If you're using Google Colab, you need to mount your drive using the cell below. Otherwise you can skip this.

In [3]:
from google.colab import drive
drive.mount('/content/drive', force_remount=True)

Mounted at /content/drive


You must set the variable PATH to the directory containing this file. It will probably look like the below path if you cloned the https://github.com/alexjfoote/reetoolbox-tutorials repo to your Google Drive.

In [4]:
PATH = "/content/drive/My Drive/reetoolbox-tutorials"

Import some useful functions

In [7]:
from reetoolbox.utils import load_resnet, load_pannuke, get_dataloader

Define the device we're using and the class names

In [8]:
import torch

device = torch.device("cuda:0" if torch.cuda.is_available() else "cpu")
classes = ["Negative", "Positive"]

Load the PanNuke dataset (see https://jgamper.github.io/PanNukeDataset/,  J. Gamper, N. A. Koohbanani, K. Benet, A. Khuram, and N. Rajpoot,
“PanNuke: An Open Pan-Cancer Histology Dataset for Nuclei Instance
Segmentation and Classification,” in Digital Pathology, pp. 11–19,
Springer, Cham, Apr. 2019.)

In [12]:
import os

data_path = os.path.join(PATH, "Data/breast_folds.npz")
Xtr, ytr, Xts, yts = load_pannuke(data_path)

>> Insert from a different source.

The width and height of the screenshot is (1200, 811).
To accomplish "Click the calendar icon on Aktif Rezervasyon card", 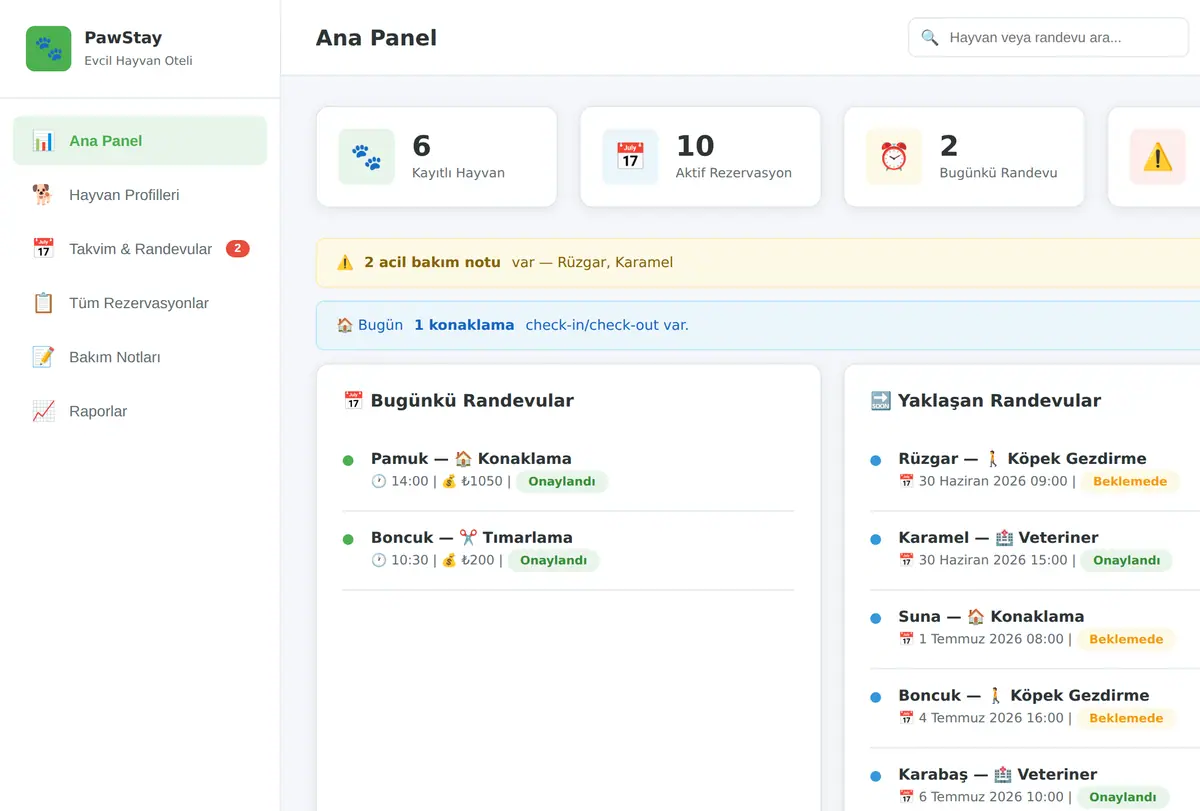I will (x=630, y=157).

Next we split our training data into a train and validation set and create a dictionary containing a training and validation data loader. We also create a dataloader from our test set.

In [13]:
# Create dataloaders for the training loop
batch_size = 16
val_batch_size = batch_size

# Number of epochs to train for
num_epochs = 15

length = int(0.7 * len(Xtr))

train_Xtr = Xtr[:length]
val_Xtr = Xtr[length:]
train_ytr = ytr[:length]
val_ytr = ytr[length:]

train_data = torch.utils.data.TensorDataset(train_Xtr, train_ytr)
val_data = torch.utils.data.TensorDataset(val_Xtr, val_ytr)

test_data = torch.utils.data.TensorDataset(Xts, yts)
test_loader = torch.utils.data.DataLoader(test_data, batch_size = batch_size, shuffle = False)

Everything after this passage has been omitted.